[WORK REQUEST] Write each line word for word, from the line that contains "The image size is (1726, 918)." through the last line of the material below.

- Opening Delimiter -

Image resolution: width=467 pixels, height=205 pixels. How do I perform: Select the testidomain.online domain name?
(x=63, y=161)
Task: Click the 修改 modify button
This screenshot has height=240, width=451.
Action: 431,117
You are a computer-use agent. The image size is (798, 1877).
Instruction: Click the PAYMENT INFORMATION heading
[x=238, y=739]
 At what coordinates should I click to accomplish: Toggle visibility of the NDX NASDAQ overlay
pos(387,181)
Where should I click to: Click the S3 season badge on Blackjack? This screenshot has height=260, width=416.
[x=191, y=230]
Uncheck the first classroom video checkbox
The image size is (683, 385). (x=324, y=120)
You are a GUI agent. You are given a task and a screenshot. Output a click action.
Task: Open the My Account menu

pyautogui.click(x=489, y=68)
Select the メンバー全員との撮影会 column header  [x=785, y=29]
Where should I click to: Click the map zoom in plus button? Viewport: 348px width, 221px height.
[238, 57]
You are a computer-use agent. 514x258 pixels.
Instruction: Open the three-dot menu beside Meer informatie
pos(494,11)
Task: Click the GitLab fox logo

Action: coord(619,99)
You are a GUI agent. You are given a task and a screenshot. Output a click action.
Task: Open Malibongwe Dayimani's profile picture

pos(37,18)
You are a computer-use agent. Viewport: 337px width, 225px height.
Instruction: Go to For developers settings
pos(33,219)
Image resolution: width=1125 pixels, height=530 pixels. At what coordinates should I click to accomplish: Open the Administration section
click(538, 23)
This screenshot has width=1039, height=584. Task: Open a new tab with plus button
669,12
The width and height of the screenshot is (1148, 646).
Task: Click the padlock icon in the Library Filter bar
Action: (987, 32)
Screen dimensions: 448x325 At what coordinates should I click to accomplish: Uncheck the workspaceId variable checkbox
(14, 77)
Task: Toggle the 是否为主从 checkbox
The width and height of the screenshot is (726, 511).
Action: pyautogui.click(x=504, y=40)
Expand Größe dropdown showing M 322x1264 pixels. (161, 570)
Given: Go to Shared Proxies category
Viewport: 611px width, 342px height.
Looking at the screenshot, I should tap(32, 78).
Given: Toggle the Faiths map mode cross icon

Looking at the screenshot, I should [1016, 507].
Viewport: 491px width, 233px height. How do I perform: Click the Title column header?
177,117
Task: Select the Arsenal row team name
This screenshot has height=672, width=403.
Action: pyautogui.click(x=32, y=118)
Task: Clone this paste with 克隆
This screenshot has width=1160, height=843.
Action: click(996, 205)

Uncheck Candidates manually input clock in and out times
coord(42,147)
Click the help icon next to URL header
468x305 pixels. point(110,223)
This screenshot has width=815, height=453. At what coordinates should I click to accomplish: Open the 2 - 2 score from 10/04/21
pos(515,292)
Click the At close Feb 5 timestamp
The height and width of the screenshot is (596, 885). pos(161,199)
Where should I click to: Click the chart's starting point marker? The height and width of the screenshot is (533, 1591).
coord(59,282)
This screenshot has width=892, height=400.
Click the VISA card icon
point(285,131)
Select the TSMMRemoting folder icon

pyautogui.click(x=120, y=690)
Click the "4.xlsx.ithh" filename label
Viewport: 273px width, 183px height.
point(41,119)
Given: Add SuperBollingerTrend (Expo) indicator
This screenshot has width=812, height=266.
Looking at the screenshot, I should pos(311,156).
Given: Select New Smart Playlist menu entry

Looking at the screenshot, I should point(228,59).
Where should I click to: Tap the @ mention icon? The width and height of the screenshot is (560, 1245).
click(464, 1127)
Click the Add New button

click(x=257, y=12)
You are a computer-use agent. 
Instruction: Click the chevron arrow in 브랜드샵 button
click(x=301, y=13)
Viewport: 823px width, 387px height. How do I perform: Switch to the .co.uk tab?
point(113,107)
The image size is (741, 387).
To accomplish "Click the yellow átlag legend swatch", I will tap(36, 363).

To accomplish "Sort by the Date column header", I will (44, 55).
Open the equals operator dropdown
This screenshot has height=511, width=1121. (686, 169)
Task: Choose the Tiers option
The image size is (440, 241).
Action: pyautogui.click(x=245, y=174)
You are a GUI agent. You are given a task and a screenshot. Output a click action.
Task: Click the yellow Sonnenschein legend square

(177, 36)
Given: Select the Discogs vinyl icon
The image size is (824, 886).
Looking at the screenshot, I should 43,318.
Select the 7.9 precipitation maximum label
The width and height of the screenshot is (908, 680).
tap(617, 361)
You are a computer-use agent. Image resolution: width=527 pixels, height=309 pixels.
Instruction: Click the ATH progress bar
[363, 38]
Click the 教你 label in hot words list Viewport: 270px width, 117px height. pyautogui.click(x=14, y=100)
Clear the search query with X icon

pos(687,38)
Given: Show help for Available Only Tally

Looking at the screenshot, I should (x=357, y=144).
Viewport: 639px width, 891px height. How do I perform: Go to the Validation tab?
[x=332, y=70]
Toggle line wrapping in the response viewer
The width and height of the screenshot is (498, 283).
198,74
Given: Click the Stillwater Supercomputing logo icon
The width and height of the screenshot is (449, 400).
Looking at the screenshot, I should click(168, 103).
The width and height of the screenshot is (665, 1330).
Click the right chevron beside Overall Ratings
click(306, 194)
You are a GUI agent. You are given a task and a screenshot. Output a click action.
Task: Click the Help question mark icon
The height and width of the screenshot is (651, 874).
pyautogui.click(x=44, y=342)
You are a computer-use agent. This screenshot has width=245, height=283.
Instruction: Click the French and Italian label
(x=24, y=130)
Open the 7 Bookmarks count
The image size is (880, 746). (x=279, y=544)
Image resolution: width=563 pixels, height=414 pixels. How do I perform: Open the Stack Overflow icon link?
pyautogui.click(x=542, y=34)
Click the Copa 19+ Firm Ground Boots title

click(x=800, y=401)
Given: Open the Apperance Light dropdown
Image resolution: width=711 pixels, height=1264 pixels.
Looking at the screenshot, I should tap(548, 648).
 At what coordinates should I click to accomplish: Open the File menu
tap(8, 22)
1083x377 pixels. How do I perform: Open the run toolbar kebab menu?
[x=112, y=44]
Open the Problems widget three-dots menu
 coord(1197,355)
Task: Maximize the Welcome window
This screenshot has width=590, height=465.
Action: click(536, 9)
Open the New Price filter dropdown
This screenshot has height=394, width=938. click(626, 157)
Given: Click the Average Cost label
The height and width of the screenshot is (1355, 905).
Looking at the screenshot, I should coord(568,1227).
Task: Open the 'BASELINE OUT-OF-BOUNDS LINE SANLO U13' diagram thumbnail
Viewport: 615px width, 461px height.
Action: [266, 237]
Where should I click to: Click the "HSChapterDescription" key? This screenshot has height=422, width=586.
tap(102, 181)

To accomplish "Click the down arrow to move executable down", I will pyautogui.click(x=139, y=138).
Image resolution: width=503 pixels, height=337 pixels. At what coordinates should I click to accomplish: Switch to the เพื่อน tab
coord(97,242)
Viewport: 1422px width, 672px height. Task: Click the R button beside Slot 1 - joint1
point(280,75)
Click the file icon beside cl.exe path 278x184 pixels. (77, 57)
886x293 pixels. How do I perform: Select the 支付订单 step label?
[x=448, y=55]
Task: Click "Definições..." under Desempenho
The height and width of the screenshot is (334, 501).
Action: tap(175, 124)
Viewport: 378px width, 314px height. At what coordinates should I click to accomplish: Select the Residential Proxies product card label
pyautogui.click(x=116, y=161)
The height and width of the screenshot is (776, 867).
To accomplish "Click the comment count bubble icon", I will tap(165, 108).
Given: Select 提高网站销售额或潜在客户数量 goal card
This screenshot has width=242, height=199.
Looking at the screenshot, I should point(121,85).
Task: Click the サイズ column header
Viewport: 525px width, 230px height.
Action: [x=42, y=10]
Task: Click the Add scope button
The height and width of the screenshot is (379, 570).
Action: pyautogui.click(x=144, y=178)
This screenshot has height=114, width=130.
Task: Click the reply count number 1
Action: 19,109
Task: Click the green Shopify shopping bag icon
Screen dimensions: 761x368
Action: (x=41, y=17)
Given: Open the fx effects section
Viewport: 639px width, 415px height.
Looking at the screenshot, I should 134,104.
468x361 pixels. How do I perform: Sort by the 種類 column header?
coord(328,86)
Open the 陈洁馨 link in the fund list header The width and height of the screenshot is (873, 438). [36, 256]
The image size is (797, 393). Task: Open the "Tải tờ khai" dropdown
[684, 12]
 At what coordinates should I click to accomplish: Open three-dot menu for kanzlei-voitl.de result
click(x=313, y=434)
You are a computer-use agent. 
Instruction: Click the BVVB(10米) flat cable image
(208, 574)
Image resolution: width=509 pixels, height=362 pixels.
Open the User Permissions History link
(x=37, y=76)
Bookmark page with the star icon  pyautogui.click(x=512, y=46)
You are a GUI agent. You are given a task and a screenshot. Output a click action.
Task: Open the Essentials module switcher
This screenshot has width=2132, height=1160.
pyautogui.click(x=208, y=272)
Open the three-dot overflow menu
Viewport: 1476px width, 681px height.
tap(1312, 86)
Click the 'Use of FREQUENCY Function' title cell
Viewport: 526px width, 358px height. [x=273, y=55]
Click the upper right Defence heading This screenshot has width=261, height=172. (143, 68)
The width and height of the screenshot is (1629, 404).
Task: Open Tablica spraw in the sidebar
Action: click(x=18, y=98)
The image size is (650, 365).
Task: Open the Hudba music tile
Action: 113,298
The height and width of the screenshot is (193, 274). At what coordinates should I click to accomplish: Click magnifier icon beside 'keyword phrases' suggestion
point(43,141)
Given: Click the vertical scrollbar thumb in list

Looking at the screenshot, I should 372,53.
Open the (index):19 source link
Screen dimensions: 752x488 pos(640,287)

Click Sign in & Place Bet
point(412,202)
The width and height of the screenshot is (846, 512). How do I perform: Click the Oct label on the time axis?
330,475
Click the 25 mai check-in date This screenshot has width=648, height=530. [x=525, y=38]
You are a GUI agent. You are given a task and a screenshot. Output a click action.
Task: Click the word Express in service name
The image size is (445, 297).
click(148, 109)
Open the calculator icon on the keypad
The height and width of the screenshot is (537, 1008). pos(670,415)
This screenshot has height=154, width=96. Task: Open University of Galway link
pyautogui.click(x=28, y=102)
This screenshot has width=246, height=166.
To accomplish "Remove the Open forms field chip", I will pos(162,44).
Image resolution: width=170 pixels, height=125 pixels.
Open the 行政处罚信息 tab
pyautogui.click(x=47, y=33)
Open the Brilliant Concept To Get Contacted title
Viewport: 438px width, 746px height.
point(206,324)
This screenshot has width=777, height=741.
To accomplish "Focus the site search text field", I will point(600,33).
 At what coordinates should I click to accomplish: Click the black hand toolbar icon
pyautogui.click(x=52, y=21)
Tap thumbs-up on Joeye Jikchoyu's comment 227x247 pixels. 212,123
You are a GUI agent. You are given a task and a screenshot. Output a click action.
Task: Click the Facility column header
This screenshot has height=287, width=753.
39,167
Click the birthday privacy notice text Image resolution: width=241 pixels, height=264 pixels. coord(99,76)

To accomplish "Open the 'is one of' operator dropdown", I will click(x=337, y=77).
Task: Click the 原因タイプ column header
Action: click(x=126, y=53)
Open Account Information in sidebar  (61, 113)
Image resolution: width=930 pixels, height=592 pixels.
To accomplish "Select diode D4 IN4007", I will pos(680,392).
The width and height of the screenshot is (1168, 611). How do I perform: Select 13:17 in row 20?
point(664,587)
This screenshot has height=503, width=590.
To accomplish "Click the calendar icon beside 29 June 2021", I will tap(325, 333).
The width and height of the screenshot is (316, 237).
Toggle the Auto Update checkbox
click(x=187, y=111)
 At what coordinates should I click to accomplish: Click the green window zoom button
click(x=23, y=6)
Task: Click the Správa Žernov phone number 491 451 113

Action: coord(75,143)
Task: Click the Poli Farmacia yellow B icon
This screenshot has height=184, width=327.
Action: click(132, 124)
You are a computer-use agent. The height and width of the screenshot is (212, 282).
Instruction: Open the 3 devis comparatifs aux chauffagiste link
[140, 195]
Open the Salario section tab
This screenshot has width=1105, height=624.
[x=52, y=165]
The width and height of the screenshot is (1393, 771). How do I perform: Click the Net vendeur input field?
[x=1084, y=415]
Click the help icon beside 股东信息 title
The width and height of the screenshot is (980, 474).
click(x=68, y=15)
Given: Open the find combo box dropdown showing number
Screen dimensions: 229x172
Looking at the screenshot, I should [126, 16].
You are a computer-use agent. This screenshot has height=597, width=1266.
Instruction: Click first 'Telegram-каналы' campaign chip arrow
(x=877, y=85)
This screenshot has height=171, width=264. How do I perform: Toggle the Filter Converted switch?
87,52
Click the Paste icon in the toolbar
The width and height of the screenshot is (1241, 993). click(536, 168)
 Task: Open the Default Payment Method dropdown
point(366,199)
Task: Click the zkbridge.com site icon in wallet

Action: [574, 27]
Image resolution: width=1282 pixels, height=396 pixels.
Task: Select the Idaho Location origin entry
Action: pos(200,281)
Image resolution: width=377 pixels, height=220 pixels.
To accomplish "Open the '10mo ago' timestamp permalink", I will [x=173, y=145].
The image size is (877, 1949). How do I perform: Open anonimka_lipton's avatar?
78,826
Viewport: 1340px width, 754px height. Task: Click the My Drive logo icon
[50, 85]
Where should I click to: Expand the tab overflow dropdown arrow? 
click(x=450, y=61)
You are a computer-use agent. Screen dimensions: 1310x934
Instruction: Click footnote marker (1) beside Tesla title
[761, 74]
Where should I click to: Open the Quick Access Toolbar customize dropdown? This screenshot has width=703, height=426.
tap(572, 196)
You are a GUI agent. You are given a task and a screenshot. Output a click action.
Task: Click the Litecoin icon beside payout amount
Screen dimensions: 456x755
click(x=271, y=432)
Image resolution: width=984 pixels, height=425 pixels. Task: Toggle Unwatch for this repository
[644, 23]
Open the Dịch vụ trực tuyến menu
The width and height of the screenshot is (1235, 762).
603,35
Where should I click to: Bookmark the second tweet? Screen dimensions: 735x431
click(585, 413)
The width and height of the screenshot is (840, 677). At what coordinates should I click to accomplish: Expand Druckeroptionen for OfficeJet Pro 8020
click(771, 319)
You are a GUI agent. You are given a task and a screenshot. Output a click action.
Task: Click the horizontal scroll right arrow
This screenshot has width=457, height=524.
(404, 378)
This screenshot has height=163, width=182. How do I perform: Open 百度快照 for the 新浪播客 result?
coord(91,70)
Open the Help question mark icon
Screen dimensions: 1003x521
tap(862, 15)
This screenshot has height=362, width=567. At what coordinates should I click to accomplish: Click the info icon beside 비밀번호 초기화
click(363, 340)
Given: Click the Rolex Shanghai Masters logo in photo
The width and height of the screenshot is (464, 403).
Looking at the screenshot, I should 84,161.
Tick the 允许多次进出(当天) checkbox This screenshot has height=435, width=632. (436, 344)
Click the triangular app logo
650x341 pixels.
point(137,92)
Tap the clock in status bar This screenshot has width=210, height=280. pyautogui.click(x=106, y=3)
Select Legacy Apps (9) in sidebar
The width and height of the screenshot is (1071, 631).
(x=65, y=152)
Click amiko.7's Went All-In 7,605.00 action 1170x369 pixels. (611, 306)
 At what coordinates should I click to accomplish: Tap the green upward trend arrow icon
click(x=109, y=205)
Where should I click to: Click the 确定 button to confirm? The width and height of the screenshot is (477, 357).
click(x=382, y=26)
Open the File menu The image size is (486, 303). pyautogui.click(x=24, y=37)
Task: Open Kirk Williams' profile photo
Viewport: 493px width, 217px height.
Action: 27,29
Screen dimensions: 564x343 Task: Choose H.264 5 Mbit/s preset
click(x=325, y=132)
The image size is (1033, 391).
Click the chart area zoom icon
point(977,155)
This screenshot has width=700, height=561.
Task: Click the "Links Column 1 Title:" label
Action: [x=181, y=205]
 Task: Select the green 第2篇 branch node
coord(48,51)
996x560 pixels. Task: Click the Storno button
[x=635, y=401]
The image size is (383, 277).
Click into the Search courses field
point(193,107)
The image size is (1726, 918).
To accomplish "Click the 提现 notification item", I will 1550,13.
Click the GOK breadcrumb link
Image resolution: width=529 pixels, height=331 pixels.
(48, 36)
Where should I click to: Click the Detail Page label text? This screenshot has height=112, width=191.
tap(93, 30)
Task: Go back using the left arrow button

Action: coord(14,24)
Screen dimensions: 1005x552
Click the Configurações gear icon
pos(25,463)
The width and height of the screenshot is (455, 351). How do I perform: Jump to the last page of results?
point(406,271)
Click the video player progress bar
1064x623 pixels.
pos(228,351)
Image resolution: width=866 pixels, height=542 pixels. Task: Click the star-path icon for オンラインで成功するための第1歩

- Closing Delimiter -

[ANSWER SPACE]
The image size is (1726, 918).
To accomplish "Click the 提现 notification item", I will 1550,13.
Click the GOK breadcrumb link
Image resolution: width=529 pixels, height=331 pixels.
(48, 36)
Where should I click to: Click the Detail Page label text? This screenshot has height=112, width=191.
tap(93, 30)
Task: Go back using the left arrow button

Action: coord(14,24)
Screen dimensions: 1005x552
Click the Configurações gear icon
pos(25,463)
The width and height of the screenshot is (455, 351). How do I perform: Jump to the last page of results?
point(406,271)
Click the video player progress bar
1064x623 pixels.
pos(228,351)
Image resolution: width=866 pixels, height=542 pixels. Task: Click the star-path icon for オンラインで成功するための第1歩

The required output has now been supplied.